Wat betreft het delen van data wordt het volgende geschreven in een rapport over het open toegankelijkheidsbeleid voor geo-informatie in Nederland.(Loenen, Zevenbergen, Giff en

(12)

Crompvoets, 2007). Ten eerste bestaan er veel verschillende toegankelijkheidsarrangementen en bekostigingmethoden. Toegankelijkheid zal vrijer zijn als financiering uit overheidsgelden bestaat, dan wanneer financiering uit verkoop van de informatie gehaald moet worden.

Gebruikers van de informatie waarderen consistentie in toegankelijkheidsbeleid en verschillen kunnen leiden tot beperkt gebruik van data. Volgens Zeeuw, Bregt, Jong, Crompvoets en Wien(2006), is het vrij beschikbaar stellen van data is en ontwikkelen van een algemeen beleid aan te bevelen. Verder zouden algemene gebruiksvoorwaarden opgesteld moeten worden voor controle over gebruik, ontwikkeling en kwaliteitsbehoud.

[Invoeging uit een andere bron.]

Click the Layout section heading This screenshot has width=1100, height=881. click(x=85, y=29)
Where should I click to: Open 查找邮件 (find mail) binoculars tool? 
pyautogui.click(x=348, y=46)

Naast deze motivatie vanuit de theorie om data vrij te delen is het ‘INSPIRE directive’ vanuit de Europese Commissie mogelijk van invloed op integratie of afstemming met de ‘Staat van Overijssel’, omdat deze bepaling in de toekomst invloed zal hebben op verzamelen van geografische gegevens. Het ‘INSPIRE directive’ streeft er namelijk naar om een gezamenlijke ruimtelijke data infrastructuur te creëren binnen de EU. Dit zal het delen van data mogelijk maken tussen publieke organisaties en publieke toegankelijkheid faciliteren(Zie Bijlage H).

Onderdeel hiervan is het vrij delen van data tussen overheidsinstanties. In Nederland is de stichting Geonovum verantwoordelijk voor de ontwikkeling van INSPIRE(Geonovum z.d.).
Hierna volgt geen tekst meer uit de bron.